In early trading, stocks in South Korea and Japan hit record highs, driven by advances in the technology sector. Japanese shares have surged following Prime Minister Sanae Takaichi’s decisive election victory over the weekend, which was based on a platform advocating for increased economic stimulus.
As a result, MSCI’s broadest index of Asia-Pacific shares climbed to a new all-time high, rising by 0.65%. This increase brings the index’s gains to approximately 13% within the first six weeks of the year.
This week, the market’s attention is focused on various U.S. economic reports, including data released on Wednesday that showed an unexpected acceleration in job growth in January, alongside a slight decrease in the unemployment rate. These signs of labor market stability could prompt the Federal Reserve to maintain current interest rates in the short term.
Thomas Mathews, Head of Markets for Asia-Pacific at Capital Economics, commented that labor market conditions may be tightening. “If so, investors may be overestimating the case for further easing, and Treasuries could face more challenges,” he said.

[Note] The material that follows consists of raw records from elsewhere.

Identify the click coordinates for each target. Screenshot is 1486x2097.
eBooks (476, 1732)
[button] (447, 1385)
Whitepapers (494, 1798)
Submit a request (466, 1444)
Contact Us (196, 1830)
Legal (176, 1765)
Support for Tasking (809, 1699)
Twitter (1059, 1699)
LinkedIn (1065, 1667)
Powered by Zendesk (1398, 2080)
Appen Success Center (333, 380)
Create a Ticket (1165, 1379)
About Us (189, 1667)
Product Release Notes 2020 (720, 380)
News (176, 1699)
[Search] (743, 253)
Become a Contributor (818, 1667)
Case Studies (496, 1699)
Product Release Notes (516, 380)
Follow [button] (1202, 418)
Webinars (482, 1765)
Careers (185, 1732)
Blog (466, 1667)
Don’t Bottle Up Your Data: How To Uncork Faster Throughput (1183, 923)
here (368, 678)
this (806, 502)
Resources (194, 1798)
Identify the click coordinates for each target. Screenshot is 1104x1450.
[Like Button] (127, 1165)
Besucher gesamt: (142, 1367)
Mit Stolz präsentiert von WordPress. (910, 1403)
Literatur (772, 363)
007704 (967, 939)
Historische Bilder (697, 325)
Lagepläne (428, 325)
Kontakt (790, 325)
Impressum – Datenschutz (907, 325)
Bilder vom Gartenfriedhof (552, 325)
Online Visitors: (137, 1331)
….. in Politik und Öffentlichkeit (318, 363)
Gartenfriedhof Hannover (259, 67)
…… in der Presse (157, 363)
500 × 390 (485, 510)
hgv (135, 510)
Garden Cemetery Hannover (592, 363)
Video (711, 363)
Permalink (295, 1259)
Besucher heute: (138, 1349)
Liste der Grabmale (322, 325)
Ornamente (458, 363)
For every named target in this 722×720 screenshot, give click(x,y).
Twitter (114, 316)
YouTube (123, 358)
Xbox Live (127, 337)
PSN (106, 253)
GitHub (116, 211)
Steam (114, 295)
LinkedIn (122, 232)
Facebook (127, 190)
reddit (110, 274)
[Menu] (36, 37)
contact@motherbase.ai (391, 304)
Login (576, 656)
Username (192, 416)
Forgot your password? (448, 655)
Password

Previously, market expectations for a Federal Reserve rate cut of at least 25 basis points at the March meeting had increased to about 20% before the release of the jobs data. However, these expectations fell to around 5% following the report, as indicated by CME’s FedWatch Tool. Despite this, traders are still anticipating at least two rate cuts this year.
The two-year U.S. Treasury yield, which generally aligns with interest rate expectations for the Federal Reserve, stood at 3.512% during Asian trading hours after a 5.8 basis point jump in the previous session—its largest single-day gain since late October. Meanwhile, the yield on the benchmark U.S. 10-year Treasury note was at 4.186%.
The higher yields provided support for the pressured dollar, which recovered slightly against most currencies. However, analysts caution that uncertainties surrounding Federal Reserve independence and policy risks indicate that the dollar will require more positive data surprises to maintain its rebound.
“Improving global growth prospects and the continued outperformance of non-U.S. equities sustain the case for USD weakness,” noted OCBC strategists in a report.
The inflation data due on Friday will be the next crucial test for market perspectives on interest rate cuts. Despite the dollar’s strength, the yen was an outlier, firming again to reach 153.02 per U.S. dollar. The yen has risen nearly 3% since Takaichi’s victory, as investors speculate that the significant mandate could lead to fiscal responsibility by the government, eliminating the need for negotiations with opposition parties.
“Yen shorts are collectively reassessing positions, although at this stage, the bearish trend in JPY that began in early 2025 appears more like a reversion to the mean rather than the start of a structural bull market,” observed Chris Weston, Head of Research at Pepperstone. “That said, traders need to remain open-minded as the macroeconomic landscape evolves, and the market determines where it ultimately wants to take JPY.”
In the commodities market, oil prices continued their upward trend amid concerns about rising tensions between Iran and the U.S. Brent crude oil futures increased by 0.4% to $69.68 per barrel, while U.S. West Texas Intermediate crude rose by 0.46% to $64.93.
Spot gold was down 0.44%, priced at $5,058.49, after experiencing a rise of over 1% in the previous session.